Wednesday, November 7, 2007

9 ways to eat

I have been lazy. So so lazy. You might even say "getting fat and lazy" when you find out that my lack of reviews has nothing at all to do with a lack of eating at restaurants. I have been eating plenty and will turn this exercise of laziness into an exercise in tight writing. The 50-word reviews (next week, I will write haikus).

Indochine
Their man-candy waitstaff serves beautifully plated and sumptious Vietnamese fusion that does not feel trite. The Seafood Bouillbase and Grilled Prawns were excellent, if pricey; and their extensive and creative list of mocktails was appreciated. Overall, a pleasant surprise despite an overwhelming amount of Euro-trash and Upper East Side frat-folk.

Sapphire
I thought I liked this UWS Indian staple until I looked around the dining room – it is packed with middle-class white people, nary a desi to be found. And Boyfriend, who grew up on curry and daal, declared it "Spiceless!" And though the waiter sprinted us through the meal, my mid-western tastebuds secretly thought it was ok.

Balthazar
It's best for breakfast, unless you go late for the seafood tower and champagne. Like I even need to put in a review. If you have not had the pleasure of breaking fast there: arrive around 8:30- 9 a.m., get your bowl of cappuccino and a croissant and preen.
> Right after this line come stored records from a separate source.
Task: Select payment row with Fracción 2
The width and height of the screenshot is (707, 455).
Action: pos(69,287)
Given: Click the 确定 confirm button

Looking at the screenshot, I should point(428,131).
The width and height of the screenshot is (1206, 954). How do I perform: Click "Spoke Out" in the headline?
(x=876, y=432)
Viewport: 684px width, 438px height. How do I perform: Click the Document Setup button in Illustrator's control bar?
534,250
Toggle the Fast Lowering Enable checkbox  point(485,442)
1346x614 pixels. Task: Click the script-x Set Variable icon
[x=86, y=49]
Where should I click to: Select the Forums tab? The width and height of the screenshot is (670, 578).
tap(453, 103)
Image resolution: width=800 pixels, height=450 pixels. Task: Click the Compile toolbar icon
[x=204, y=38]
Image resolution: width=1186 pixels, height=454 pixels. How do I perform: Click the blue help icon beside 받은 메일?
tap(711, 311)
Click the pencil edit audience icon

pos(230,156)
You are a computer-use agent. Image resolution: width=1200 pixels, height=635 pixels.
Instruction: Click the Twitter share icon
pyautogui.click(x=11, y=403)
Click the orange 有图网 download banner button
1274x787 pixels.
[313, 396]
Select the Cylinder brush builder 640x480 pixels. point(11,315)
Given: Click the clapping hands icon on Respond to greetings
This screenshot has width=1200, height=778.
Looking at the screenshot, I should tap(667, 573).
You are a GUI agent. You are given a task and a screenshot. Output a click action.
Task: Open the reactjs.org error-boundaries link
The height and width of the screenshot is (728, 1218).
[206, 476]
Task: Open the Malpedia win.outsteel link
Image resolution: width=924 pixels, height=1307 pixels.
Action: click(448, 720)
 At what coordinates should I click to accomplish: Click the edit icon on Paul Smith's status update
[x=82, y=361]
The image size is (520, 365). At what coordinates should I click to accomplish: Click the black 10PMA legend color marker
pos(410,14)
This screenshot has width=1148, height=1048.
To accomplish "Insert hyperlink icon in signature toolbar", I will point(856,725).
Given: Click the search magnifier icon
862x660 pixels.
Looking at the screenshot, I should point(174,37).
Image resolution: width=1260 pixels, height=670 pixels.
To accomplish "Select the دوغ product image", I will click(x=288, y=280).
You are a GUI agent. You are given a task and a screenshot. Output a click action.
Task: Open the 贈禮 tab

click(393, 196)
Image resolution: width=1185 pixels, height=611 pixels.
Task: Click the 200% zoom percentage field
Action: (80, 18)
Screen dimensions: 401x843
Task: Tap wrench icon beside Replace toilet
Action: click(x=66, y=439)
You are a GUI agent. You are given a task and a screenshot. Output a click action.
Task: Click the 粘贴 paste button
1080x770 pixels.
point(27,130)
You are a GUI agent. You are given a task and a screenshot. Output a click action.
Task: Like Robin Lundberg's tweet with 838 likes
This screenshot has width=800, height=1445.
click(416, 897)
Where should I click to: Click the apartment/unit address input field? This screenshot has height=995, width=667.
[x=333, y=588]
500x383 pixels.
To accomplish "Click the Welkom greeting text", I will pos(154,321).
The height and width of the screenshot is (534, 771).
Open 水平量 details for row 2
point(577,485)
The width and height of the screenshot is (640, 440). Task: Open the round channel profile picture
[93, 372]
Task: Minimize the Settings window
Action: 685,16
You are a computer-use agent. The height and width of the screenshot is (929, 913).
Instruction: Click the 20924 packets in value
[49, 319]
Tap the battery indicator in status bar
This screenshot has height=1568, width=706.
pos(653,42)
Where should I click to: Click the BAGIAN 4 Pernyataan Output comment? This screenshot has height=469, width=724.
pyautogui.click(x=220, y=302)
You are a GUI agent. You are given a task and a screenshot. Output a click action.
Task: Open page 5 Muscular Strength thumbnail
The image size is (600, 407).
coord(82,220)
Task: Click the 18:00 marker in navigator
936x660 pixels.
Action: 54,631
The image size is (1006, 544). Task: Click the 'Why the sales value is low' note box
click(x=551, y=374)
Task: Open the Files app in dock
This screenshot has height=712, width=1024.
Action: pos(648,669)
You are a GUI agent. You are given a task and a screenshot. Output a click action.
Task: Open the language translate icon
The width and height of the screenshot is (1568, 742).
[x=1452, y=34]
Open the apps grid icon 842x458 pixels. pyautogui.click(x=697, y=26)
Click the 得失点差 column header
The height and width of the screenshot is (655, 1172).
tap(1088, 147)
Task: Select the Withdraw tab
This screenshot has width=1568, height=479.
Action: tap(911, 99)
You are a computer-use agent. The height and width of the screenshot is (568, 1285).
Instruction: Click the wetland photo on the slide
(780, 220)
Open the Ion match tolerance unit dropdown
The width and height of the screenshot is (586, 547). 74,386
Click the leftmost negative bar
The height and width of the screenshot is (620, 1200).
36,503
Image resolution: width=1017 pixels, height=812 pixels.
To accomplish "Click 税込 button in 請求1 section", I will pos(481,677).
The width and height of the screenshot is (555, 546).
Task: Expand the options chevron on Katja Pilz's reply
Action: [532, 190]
Just do that, and you'll be happy.

Da Silvano
http://www.dasilvano.com/
Speaking of preening, I was feeling especially buoyant on a recent Sunday. "Da Silvano?" I queried to Boyfriend as we tromped the brunch trail. Soon after, nestled on the heated terrace, we feasted on crostini, steamed artichoke ($24!), pumpkin ravioli and ossobuco while watching euro-trash navigate cocaine hangovers and display themselves. Love it.

Cafe Gray
http://www.cafegray.com/
Gorgeous Columbus Circle views, open kitchen, cougars galore. The steak tartar with katjup tasted fancy-pants McDonald's; the poussin was nice but unremarkable and the key lime tart could have come from Miro, the ubiquitous downtown coffee shop. Service failed to clear our finished dinner plates for 23 minutes after the last fork had been settled, and failed to ask for our coffee order. Verdict: tourist trap.

Bao 111
http://bao111.com
I wanted to like this place, I really did. But the Crabmeat Noodle Soup was a muddy mess with so much salt it burned my mouth. It makes me sad when food is completely inedible and I want to cry with disappointment. Other savory nibbles, such as the Truffled Tuna Spring Roll and Lollipop Chicken did sort of make up for that. Maybe I'll try again.

Degustation
http://nymag.com/listings/restaurant/degustation/
Despite Eater's deathwatch, or because of it, this was one of the most engaging and rewarding dining experiences in recent weeks. The dark and intimate setting – sexytime! – and amazing menu was a true restaurant experience in every way. To wit: you select 3-4 small plates, exquisitely rendered, with brilliant Spanish reds playing back-up, to get wonderfully soused.

Momofuku Noodle Bar
http://www.momofuku.com/
I love me some pork products, and finally got my own oink on at this place I keep hearing so damn much about. The noodles were eh but really why noodles, when you can have hot, braised pork rind dripping in hoisin squeezed into a steamed bun? Or roasted brussel sprouts with kimchee puree and bacon? Enough said.


Ronnybrook Milk Bar
http://www.ronnybrookmilkbar.com/
It would be easy to get Shanghai-d by all the choices at Chelsea Market, but keep your head on and beeline to Ronnybrook. I exalted my inner farmgirl and lapped up the eggs, milk and cheese like a crack head from Wisconsin: egg salad, egg-in-a-whole, cream in my coffee, a couple cookies. And everything is under $8.